Before Masterpiece Cakeshop was finalized, a lawyer pretending to be a woman and calling himself Autumn Scardina asked Phillips to make a custom cake celebrating his “transition,” knowing the baker would decline and despite other bakeries in the area that would have baked the cake. The word for this is harassment.

Scardina filed a complaint with the Colorado Civil Rights Division, which dismissed his complaint. He filed a lawsuit in district court, and the case ended up in the Colorado Supreme Court. That court on Tuesday dismissed Scardina’s lawsuit and vacated the lower courts’ rulings in his favor.

The state’s highest court said that Scardina wasn’t permitted under the law to file in district court after the agency dismissed his complaint. He should have filed in the appeals court instead.

Is It Over for Phillips?

Scardina may not be finished with Phillips. His aim is to harass people who oppose his lifestyle and refuse to indulge in his fantasies. The Colorado Supreme Court shut him down this time.

“Enough is enough,” said ADF senior counsel Jake Warner. “Jack has been dragged through courts for over a decade. It’s time to leave him alone. Free speech is for everyone.”

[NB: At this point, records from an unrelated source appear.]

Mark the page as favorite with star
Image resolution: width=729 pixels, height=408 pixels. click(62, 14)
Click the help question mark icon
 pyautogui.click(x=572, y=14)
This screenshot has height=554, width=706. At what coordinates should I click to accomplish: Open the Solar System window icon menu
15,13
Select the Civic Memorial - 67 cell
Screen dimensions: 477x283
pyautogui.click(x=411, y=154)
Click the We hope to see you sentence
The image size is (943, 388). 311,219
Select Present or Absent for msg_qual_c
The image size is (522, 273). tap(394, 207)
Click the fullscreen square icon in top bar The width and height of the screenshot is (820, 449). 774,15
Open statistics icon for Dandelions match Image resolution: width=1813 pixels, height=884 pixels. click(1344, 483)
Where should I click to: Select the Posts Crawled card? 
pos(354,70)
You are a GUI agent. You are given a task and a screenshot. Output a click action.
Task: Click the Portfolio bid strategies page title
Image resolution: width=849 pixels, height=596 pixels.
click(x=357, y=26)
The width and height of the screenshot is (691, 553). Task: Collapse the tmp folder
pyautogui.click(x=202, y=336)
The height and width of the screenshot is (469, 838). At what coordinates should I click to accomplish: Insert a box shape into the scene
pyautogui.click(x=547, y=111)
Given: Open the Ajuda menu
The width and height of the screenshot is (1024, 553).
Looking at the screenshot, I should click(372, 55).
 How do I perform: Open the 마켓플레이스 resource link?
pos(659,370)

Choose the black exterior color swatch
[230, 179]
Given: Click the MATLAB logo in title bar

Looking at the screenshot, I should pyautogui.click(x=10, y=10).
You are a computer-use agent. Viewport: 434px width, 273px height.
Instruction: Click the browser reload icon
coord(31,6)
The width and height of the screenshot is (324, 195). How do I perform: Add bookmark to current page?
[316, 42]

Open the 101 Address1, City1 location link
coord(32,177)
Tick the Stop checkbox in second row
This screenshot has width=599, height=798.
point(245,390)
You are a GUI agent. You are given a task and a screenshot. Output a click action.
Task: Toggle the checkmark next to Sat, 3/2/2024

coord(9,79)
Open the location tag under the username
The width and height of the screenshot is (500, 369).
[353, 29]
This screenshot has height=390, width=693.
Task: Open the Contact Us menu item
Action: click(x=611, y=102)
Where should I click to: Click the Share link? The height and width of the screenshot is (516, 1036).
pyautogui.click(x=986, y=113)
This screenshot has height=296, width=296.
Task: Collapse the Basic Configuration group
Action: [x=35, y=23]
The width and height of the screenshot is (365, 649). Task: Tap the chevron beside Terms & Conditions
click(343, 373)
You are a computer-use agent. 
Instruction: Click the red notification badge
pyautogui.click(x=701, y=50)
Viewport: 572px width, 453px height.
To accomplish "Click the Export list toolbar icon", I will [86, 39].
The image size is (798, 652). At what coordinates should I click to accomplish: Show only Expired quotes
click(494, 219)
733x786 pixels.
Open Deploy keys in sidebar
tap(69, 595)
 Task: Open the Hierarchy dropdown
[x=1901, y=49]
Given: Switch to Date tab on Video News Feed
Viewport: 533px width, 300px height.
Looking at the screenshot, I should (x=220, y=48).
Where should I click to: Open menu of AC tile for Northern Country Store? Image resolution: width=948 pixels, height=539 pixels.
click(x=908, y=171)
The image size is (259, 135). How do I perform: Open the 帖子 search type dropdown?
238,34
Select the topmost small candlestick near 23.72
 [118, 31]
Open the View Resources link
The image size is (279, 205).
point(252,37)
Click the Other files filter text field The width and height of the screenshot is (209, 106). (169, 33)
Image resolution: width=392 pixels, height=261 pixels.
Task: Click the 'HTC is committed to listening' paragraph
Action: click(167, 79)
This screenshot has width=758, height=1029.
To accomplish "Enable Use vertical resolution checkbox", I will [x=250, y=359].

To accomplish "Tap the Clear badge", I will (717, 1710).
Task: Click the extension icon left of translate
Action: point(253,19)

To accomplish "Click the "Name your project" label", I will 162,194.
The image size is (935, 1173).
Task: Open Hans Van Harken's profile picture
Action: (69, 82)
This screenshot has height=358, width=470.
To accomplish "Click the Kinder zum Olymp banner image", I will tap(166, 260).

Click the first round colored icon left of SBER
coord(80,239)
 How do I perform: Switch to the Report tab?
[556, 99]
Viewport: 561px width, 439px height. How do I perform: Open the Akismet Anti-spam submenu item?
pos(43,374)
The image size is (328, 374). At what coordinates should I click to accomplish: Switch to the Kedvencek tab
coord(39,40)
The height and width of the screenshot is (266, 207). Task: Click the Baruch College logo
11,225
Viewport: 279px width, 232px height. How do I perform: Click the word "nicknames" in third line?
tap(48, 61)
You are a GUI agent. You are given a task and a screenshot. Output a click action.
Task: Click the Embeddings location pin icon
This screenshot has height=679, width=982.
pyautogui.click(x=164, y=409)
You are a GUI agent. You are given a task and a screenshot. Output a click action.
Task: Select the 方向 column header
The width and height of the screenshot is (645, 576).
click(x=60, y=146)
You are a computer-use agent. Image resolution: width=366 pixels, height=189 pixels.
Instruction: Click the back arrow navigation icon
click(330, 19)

Warner cited 303 Creative v. Elenis (2023), in which the Supreme Court ruled that the same Colorado law that ensnared Phillips could not compel Christian web designer Lorie Smith to speak a message that violated her freedom to speak or remain silent. Like Phillips, Smith did not want to provide services for homosexual “weddings.”

Scardina’s custom “transition” cake would have expressed a message Phillips opposes.

“The First Amendment protects that decision,” Warner said.